Rabbi Steven Rubenstein

While Rubenstein, like several rabbis approached for comment, does not believe the decisions will alienate his congregants from Israel, he hopes it will lead the way to become more vocal to Israelis and Israeli organizations about why pluralism there is important to them.

“We support the State of Israel,” he said. “A decision like this raises the question about how the State of Israel supports us in our religious identity.”

Peoplehood Vs. Convenantal

Temple Kol Ami’s Rabbi Brent Gutmann, writing in an email sent from Jerusalem, where he was attending an annual conference run by the Shalom Hartman Institute with 150 other rabbis from across the religious spectrum, explained that the decisions are symptomatic of the larger issue of “Jewish peoplehood versus the individual Jew’s special covenantal relationship with God” to define Jewish identity.

While peoplehood Judaism emphasizes tradition and minimal changes to religious ritual, covenantal Judaism is about the shared experiences of Jews — such as the exodus from Egypt and the revelation at Mount Sinai — as well as ethics and values.

According to Gutmann, the reason for a possible split between Jews in Israel and Jews here is that Jews in Israel are drifting toward peoplehood Judaism and Jews in the diaspora are moving toward covenantal Judaism.

Rabbi Brent Guttman

“However, Judaism is both and not purely one or the other concept,” Gutmann wrote. “The possibility of schism right now may be higher than it has ever been.
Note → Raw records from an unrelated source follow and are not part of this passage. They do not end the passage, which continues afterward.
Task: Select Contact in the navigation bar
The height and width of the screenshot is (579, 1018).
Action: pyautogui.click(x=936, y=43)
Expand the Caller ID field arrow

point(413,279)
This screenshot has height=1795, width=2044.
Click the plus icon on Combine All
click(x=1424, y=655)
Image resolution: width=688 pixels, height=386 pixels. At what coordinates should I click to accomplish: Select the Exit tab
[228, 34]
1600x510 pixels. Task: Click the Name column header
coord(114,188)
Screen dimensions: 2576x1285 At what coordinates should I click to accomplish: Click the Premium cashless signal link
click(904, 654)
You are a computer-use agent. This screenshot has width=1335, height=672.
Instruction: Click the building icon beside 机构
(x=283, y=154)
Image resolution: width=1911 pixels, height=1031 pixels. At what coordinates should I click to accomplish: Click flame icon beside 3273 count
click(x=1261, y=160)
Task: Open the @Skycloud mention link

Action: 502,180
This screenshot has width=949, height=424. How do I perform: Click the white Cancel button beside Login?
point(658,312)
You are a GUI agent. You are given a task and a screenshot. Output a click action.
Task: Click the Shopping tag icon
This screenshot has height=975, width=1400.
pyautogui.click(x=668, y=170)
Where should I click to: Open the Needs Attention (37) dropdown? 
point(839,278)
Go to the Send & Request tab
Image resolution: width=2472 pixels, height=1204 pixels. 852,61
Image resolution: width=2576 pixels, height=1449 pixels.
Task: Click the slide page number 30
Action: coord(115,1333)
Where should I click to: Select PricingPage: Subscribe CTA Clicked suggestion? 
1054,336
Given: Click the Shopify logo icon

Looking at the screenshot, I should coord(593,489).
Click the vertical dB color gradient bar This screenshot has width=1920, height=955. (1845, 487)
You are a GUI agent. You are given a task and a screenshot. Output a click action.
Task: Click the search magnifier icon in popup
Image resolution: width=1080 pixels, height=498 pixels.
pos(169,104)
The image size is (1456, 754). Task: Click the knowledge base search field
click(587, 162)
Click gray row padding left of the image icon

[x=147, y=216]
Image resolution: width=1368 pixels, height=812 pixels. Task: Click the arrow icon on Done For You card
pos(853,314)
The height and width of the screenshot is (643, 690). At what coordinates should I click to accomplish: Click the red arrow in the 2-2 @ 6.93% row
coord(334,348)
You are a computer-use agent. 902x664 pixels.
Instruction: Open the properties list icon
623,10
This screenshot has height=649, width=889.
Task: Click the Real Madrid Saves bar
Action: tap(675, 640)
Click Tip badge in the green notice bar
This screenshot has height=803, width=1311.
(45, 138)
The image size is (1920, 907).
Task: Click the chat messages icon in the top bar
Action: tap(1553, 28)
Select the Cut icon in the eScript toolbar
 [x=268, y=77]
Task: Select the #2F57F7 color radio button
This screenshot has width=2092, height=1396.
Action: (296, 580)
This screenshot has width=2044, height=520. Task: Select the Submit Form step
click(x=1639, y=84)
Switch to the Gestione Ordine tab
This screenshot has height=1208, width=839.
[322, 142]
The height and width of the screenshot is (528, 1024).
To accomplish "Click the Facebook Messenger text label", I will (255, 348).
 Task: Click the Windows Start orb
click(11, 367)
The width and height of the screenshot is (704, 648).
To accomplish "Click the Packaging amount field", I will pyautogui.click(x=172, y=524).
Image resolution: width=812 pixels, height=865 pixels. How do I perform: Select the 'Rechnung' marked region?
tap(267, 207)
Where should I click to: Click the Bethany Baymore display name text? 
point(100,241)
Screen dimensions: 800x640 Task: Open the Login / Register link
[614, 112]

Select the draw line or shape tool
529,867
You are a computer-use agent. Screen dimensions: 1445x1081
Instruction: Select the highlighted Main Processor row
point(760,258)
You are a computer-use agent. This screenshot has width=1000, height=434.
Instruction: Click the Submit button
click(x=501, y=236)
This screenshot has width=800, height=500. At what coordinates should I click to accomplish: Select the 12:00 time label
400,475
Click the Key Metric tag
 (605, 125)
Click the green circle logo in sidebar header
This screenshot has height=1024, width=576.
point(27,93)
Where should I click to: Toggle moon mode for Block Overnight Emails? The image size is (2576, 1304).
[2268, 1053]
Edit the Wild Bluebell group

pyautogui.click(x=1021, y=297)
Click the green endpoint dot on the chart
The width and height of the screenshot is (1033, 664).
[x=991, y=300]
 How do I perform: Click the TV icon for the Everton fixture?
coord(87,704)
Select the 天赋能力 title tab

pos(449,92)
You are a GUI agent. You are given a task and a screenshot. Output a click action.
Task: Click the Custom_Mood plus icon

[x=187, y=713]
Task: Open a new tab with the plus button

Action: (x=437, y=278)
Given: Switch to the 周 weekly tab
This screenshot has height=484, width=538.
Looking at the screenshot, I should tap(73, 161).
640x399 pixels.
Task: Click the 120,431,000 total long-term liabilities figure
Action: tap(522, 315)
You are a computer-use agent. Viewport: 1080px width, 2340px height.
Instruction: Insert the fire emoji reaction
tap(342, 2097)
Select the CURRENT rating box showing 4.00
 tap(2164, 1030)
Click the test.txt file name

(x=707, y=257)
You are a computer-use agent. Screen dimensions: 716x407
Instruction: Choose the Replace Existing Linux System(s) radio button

The Kotel is the tip of the iceberg. When you tell a Jew that their form of worship is not welcome at Israel’s holiest site, you are basically telling them, ‘I am drawing the bounds of peoplehood, and I have decided that you are out.’”

Gutmann said the mood at the conference was good but serious with many of his colleagues, including Orthodox rabbis, sharing his lament of the increasing stronghold of the ultra-Orthodox in Jerusalem and these decisions that perpetuate ongoing intra-Jewish tensions.

Not Always Separate

For centuries, men and women prayed side by side at the Western Wall. Only since Jerusalem’s reunification in 1967 were separate areas put in place when it was established as an Orthodox synagogue. The men’s section comprises two-thirds of the space, with an additional men’s-only interior section to the left of the Kotel added 15 years ago.

Rabbi Mark Miller

Israel created an egalitarian prayer space at Robinson’s Arch, a separate and remote area from the Kotel but still a part of the western retaining wall of the Temple Mount. But rabbis here feel this is an unacceptable solution because it is remote, difficult to access and physically lower than what most think of as the Kotel.

In Rabbi Mark Miller’s study at Temple Beth El are photographs from the early 20th century of Jewish men and women in Orthodox garb praying together. Miller said these often surprise his congregants, who, like most Jews, view the Kotel as the ultimate symbol of Judaism. Praying at Robinson’s Arch is no substitute for placing a note in or touching the Kotel’s ancient stones, he said.

Rabbi Jennifer Kaluzny

Echoing his colleague’s sentiments, the rabbi feels the status at the Kotel is symptomatic of deeper problems for the Jewish state.

“I am deeply concerned about Israel’s future as a Jewish nation — not simply because of these recent decisions, but because they continue a pattern that has been growing for many years and that already has done tremendous damage to Israel and the Jewish people,” Miller said.

As the Jewish calendar approaches Tisha b’Av (Aug. 1), the most mournful holiday that commemorates the destruction of the Holy Temples and Jewish exile from ancient Israel, rabbis, including Miller, hope that Jews can learn from their past the consequences of squabbling with one another.

“Tisha b’Av asks us to consider the harmful effects of sinat chinam, senseless hatred within our Jewish community,” Miller said. “But fighting for fundamental rights as Jews in our own ancient homeland is not hatred and it is not senseless. The only sinat chinam is coming from the ultra-Orthodox rabbinate. We should be proud of our leaders who are working hard every day to make sure that Israel is truly a Jewish homeland … not just an ultra-Orthodox stronghold.”